「パリ同時テロ」事件が起きて以来、テロ問題について考える時間が多く、他の問題を少々おろそかにしてきたと感じてきた。具体的には、ローマ・カトリック教会総本山、バチカン法王庁で8日、ローマ法王フランシスコが提唱した「慈愛の特別聖年」(12月8日〜2016年11月20日)がスタートしたが、その詳細な意義について8日前に紹介しようと考えていたが、10日を迎えて既にそのテーマは時季外れとなってしまった。

 そのように考えていた時、バチカン放送独語電子版によると、韓国ローマ・カトリック教会は来年から教会の特別な祝日には神父ら聖職者を北朝鮮に派遣し、北の信者たちと共に聖日を祝うことになったというのだ。

 これは教会関係使節団が平壌を訪問し、当地の教会関係者との話し合いの末、決定したという。大司教ヒジナス・金・ヒジュン司教会議議長はソウルで記者会見し、「来年の復活祭(3月27日)、ソウル大司教区から聖職者を平壌に送り、そこで現地の信者と祝う」と明らかにした。

 バチカン放送によると、韓国教会使節団は4人の司教と13人の神父、計17人から構成された大型使節団だ。4日間、北を訪問した同使節団は北の国家朝鮮カトリック協会から正式に招待されたもので、北人民議会副議長のKim Yong Dae氏に迎えられたという。
 同使節団は12月3日、平壌の長忠大聖堂で共同礼拝を行っている。同礼拝には70人の北のカトリック信者が参加したという。韓国カトリック教会の高位聖職者を団長とした使節団が平壌当局に招かれたのは今回初めて。

 それに先立ち、南北の宗教団体の代表らが参加した「平和大会」が11月9日から2日間、北朝鮮東南部の金剛山で開かれた。
 「世界キリスト教情報」によると、大会には、北朝鮮の宗教人協議会会長で、朝鮮カトリック教会中央委員長のカン・ジヨン氏ら、北側の代表団と、キリスト教、カトリック、仏教など韓国の7宗教団体の代表約140人が参加したという。北当局は、自国の宗教者への弾圧を強化する一方、韓国宗教者、教会代表を招き、頻繁に交流しているわけだ。

 世界のキリスト信者の迫害状況を発信してきた非政府機関、国際宣教団体「オープン・ドアーズ」が公表するキリスト教弾圧インデックスでは北は毎年、最悪の「宗教弾圧国」だ。その国で生きてきたキリスト信者の金ヨンスク(Kim Yong Sook)女史の証を聞く機会があったが、壮烈なものだった(「北のクリスチャンの祈り方」2015年9月21日参考)。聖書を持っているだけで拘束され、悪くすれば収容所に送られ、強制労働を強いられる。そこでは生きて帰ることが難しい状況だという。

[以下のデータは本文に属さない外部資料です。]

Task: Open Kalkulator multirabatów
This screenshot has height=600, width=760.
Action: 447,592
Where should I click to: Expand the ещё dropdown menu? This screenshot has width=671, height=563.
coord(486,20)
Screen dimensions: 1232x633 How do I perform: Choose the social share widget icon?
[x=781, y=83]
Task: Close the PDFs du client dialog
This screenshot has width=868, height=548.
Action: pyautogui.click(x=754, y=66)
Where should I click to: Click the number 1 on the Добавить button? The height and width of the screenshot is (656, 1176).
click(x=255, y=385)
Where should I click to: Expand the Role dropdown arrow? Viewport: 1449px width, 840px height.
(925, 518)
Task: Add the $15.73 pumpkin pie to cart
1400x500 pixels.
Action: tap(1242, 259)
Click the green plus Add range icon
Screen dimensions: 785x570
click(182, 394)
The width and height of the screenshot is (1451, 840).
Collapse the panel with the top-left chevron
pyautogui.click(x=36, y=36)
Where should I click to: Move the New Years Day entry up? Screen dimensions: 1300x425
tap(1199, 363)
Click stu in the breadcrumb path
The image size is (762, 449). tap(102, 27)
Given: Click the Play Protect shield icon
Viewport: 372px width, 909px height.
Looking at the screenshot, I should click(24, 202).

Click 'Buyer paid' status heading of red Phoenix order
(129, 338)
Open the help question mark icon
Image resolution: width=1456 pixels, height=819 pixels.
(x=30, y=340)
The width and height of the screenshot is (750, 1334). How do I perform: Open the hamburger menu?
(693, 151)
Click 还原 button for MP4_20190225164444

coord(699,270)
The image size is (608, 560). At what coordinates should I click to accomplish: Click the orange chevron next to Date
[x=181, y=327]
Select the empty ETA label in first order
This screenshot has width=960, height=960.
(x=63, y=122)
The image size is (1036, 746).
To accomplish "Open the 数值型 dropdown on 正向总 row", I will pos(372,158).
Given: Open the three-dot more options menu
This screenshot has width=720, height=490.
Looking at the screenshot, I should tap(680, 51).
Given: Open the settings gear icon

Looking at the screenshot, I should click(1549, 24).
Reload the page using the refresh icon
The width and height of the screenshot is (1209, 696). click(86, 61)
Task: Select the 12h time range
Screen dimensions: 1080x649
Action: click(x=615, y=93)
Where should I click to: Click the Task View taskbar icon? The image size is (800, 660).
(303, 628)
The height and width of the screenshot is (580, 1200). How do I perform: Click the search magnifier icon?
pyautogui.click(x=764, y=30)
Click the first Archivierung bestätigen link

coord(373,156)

 金女史の証を聞いていただけに、北当局の教会への懐柔策は少々腑に落ちない。国連を中心に北の人権蹂躙を糾弾する声が高まっている。それだけに、韓国から宗教人を招き、イメージ・アップに乗り出してきたのかもしれない。洋の東西を問わず、独裁者は別の主人に仕える宗教人を弾圧する一方、自身の統治のためにそれを利用するものだ。